In 2022, Takei was appointed to State Minister for Foreign Affairs in the Second Kishida First reshuffled cabinet.

In the 2024 general election, Takei lost to CDP's Watanabe by a large margin because of a number of scandals and lost re-election.

In the 2026 general election, Takei lost to CRA's Watanabe again but won a seat in Kyushu PR.

== Scandals related to his staff ==

=== 2019 Drunk driving collision by his private secretary ===
On September 29, 2019, a private secretary for Takei caused a collision with a Tokyo Metropolitan Police Department vehicle while driving under the influence of alcohol.
Immediately prior to the accident, the secretary had dropped Takei off at Haneda Airport. Regarding the incident, Takei stated, "I did not notice anything unusual while inside the car".

=== 2021 Hit-and-run incident by an official secretary ===
In June 2021, a car carrying Shunsuke Takei was involved in a hit-and-run accident. Dashcam footage reportedly captured Takei's voice saying, "just go", at the time of the incident. However, this statement was overlooked, and he was not charged with incitement of a hit-and-run. Due to the political calendar, the investigation could not proceed until after the election. On October 31, Takei secured his fourth term through Kyushu PR in the House of Representatives election. Seven months later, in January 2022, he was referred to prosecutors on suspicion of operating a vehicle without a valid inspection or insurance, but the charges were dropped in March.

On the evening of June 8, 2021, Takei's official secretary was driving a vehicle registered under Takei's name—which had an expired inspection and compulsory liability insurance—near an intersection in Roppongi, Minato-ku, Tokyo. The vehicle struck a bicycle, causing minor injuries to the cyclist, and fled the scene. After the accident, the victim chased the car and blocked it while it was stopped at a red light. Takei, who stepped out from the back seat, reportedly made no effort to assist the victim, stating, "I have nothing to do with this.

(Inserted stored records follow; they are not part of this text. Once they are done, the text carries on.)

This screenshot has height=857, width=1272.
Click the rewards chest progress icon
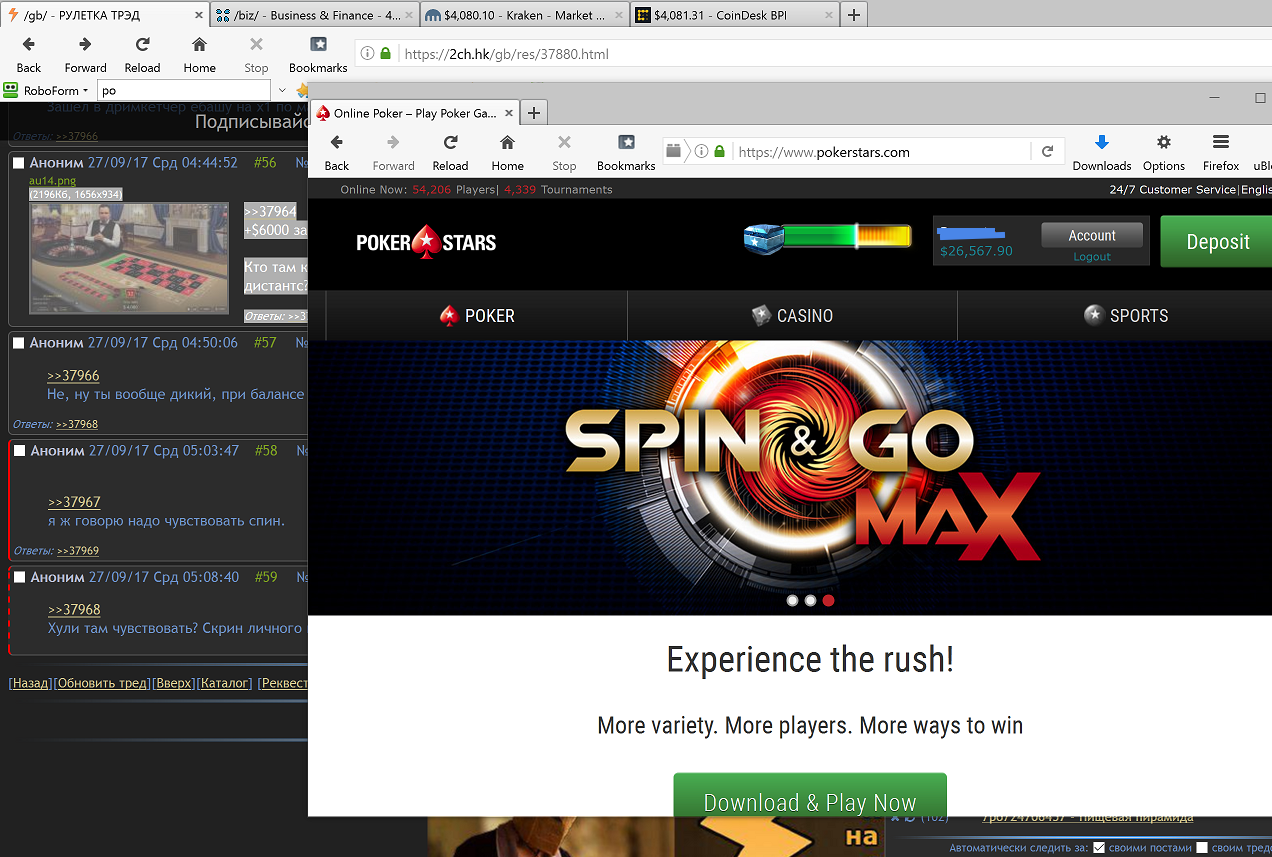763,237
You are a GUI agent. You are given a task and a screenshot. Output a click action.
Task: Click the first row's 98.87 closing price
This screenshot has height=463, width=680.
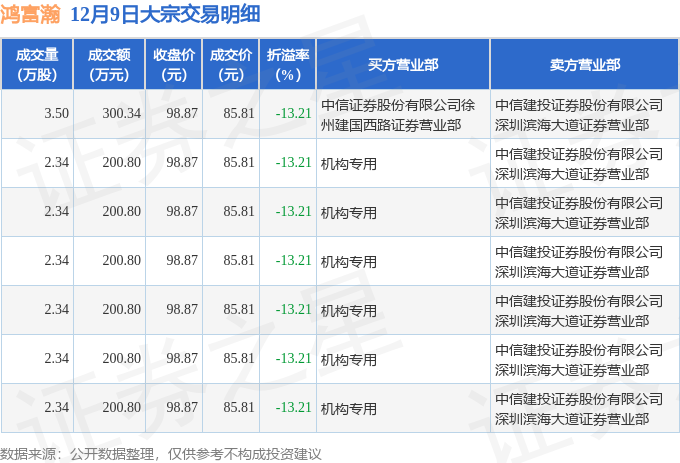[x=182, y=114]
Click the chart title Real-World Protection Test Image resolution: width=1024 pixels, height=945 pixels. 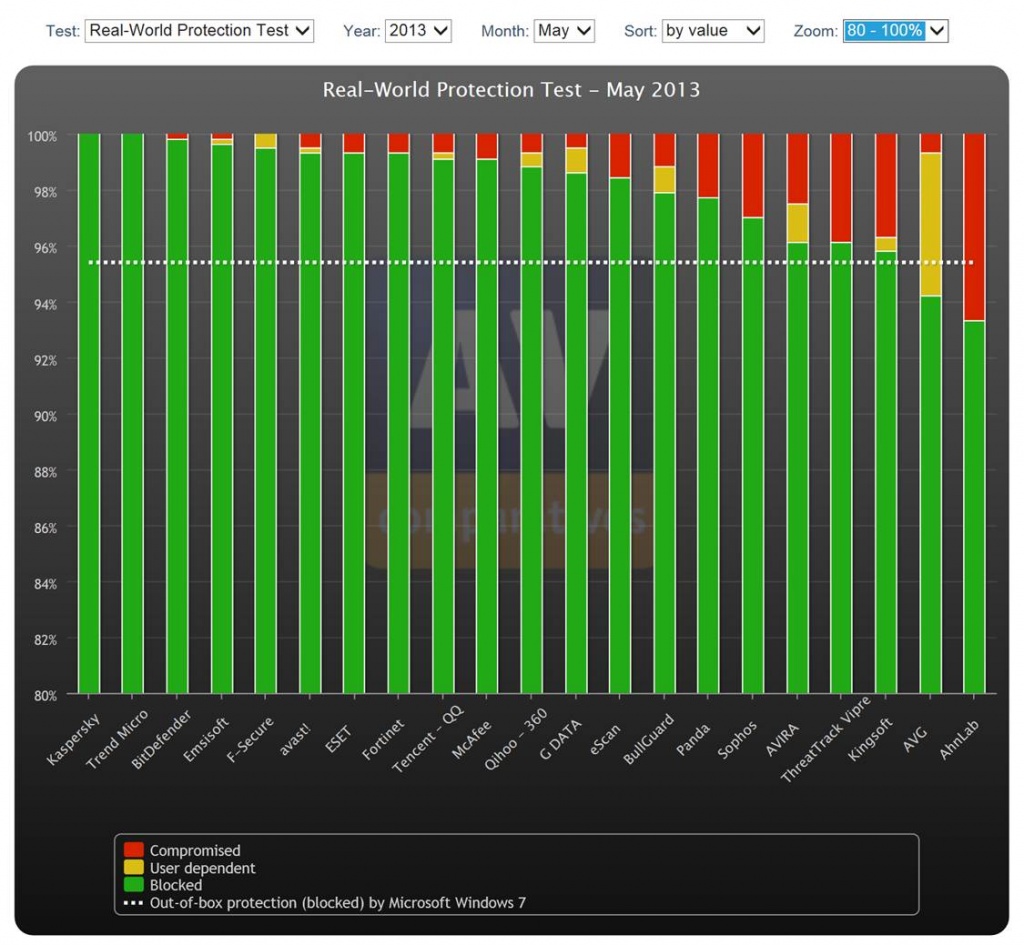[511, 90]
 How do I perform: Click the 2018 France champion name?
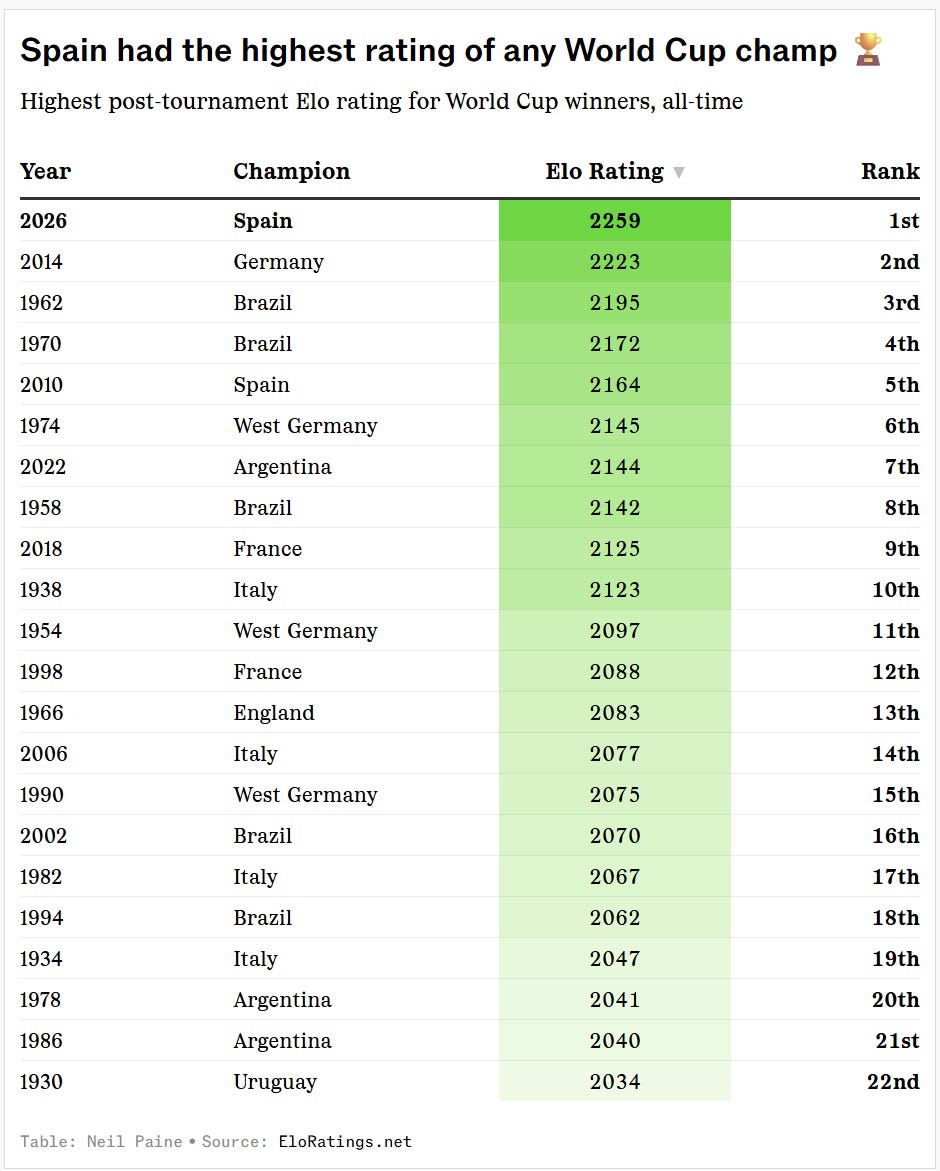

For the October House of Representatives election, LDP Miyazaki Prefectural federation requested that LDP headquarters withhold Takei's nomination. However, LDP headquarters proceeded to nominate him anyway. This led to a backlash from local lawmakers, resulting in a "conservative split" as a local LDP lawmaker in the Miyazaki Prefectural Assembly announced their candidacy to oppose Takei's nomination. As a result, Takei lost to CDP's Watanabe after a close race.

On January 5, 2022, seven months after the accident, the Metropolitan Police Department referred Takei to prosecutors on suspicion of violating the Road Transport Vehicle Act (no inspection) and the Automobile Liability Security Act (no insurance). The secretary at the time was also referred to prosecutors on charges. On March 30, the Tokyo District Public Prosecutors Office decided not to prosecute Takei due to insufficient evidence, stating there was no conclusive proof that he was aware the vehicle was uninspected or uninsured. The secretary was issued a summary indictment for professional negligence resulting in injury.

=== 2024 Speeding by his official secretary ===
On 28 April 2024, a vehicle carrying Takei, driven by his official secretary, was found to be significantly exceeding the speed limit while traveling on a national highway in Nichinan, Miyazaki Prefecture. Although the speed limit in the area was 60 km/h, a photo Takei took from the back seat and posted to X (formerly Twitter) clearly showed the speedometer at 91 km/h. The incident came to light after X users quoted his post, causing it to go viral. On May 2, Takei held a press conference in Miyazaki City to apologize, stating: "I was deeply immersed in my work and was not aware we were speeding. I sincerely apologize for this oversight".